Customer cohort analysis

Hi,

We are trying to do customer cohort analysis.

The objective is to find first transaction Qtr for each customer, and then analyzing how much of those customers over a period of time.

In the below example, we are first computing Year-Qtr, and then joining on customer. I know that Druid does not support joins, but the below SQL is only an example to explain our scenario.
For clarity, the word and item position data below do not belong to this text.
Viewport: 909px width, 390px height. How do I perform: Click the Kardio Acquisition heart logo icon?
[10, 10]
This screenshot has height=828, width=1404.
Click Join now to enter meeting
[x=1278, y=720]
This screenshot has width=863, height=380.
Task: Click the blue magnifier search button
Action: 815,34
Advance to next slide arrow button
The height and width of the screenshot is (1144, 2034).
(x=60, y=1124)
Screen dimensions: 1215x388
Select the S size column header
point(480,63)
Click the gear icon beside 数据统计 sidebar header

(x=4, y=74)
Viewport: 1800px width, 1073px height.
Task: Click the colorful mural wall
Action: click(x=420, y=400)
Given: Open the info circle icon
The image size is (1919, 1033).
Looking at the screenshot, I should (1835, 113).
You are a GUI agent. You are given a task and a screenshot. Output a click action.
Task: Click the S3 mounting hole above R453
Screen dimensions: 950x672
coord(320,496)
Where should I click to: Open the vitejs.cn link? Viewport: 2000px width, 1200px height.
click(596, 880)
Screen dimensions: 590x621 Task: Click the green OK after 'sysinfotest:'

select “__time” , first_trans_qtr, sum(row_count), sum(NetValue_USD)

from retail_index_test_4,

(select DW_EK_CRMConsumer, concat(TIME_EXTRACT(min(__time),‘year’), ‘-Q’ ,TIME_EXTRACT(min(__time),‘quarter’)) first_trans_qtr

from retail_index_test_4 group by DW_EK_CRMConsumer) tmp_first_cust_qtr

where retail_index_test_4.DW_EK_CRMConsumer = tmp_first_cust_qtr.DW_EK_CRMConsumer

group by “__time” asc , first_trans_qtr asc

order by “__time” asc , first_trans_qtr asc

I was going through the DS documentation (https://druid.apache.org/docs/latest/development/extensions-core/datasketches-theta.html). But the example in the document computes the DS of unique customers. It does not help in “tagging” a customer based on some condition (ex: first transaction date).

Can somebody help if this is possible?

Regards, Chari.

Hi,

An update. I managed to get the required functionality using LOOKUP.

I was apprehensive about performance, but surprisingly the latency is negligible with LOOKUP.

Kudos to Druid Architecture and Engineering team.

Regards, Chari.